At the time Chahorski’s body was found, authorities were able to retrieve DNA they believed belonged to her killer.

“Investigators found what was believed to be the killer’s DNA at the scene,” FBI Special Agent in Charge of the Atlanta Field Office Keri Farley said at a press conference this week, “but for years it could not be linked to the person.”

Once Chahorski was identified, GBI agents asked the FBI to help identify her killer. The DNA collected from the crime scene where Chahorski was discovered was sent to Ortham, where a genealogy analysis was conducted to create a DNA profile of a suspect. At the same time, FBI genealogists were developing leads, which GBI agents followed, while collecting DNA from potential relatives along the way.

Those efforts identified Henry Frederick “Hoss” Wise as Chahorski’s killer.

“This case is key because it’s the first time that we know of that investigative genealogy was used to identify both the victim and the killer in the same case,” Farley said at the press conference.

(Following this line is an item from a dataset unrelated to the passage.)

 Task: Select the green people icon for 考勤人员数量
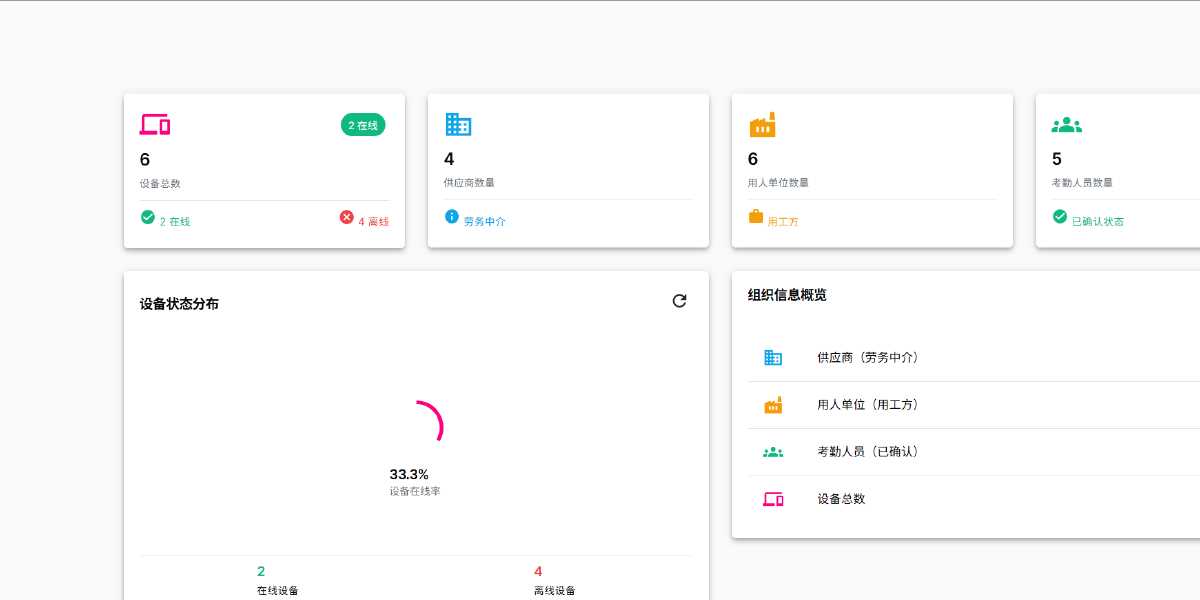(1065, 123)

Wise was a stunt car driver who died in a car fire at Myrtle Beach Speedway in South Carolina in 1999, ABC News reported. He was also a truck driver for Western Carolina Trucking and regularly traveled through Dade County at the time Chahorski was murdered.

Wise had multiple arrests in Florida, Georgia, and North Carolina for assault, theft, and obstruction of a police officer, but his DNA wasn’t on file because the crimes occurred before DNA was mandatorily collected for felony arrests.

“Technology alone did not solve this case,” Farley said this week. “The determination of agents in both the FBI and GBI, along with every officer who worked this case for 33 plus years, helped bring this case to its conclusion.”

While authorities were able to identify who murdered Chahorski, without the killer being alive and able to be interviewed we may never know why he killed her or how he even met her back in 1988.

Chahorski had been buried in an unmarked grave in Dade County back in 1989. After she was identified, her body was returned to her family in Norton Shores after her mother was informed of the discovery.

“We were able to notify her and bring her a little bit of peace,” Burke said at the time. “We were also able to provide some jewelry that was found on Stacey back here at the crime scene and return that to her.”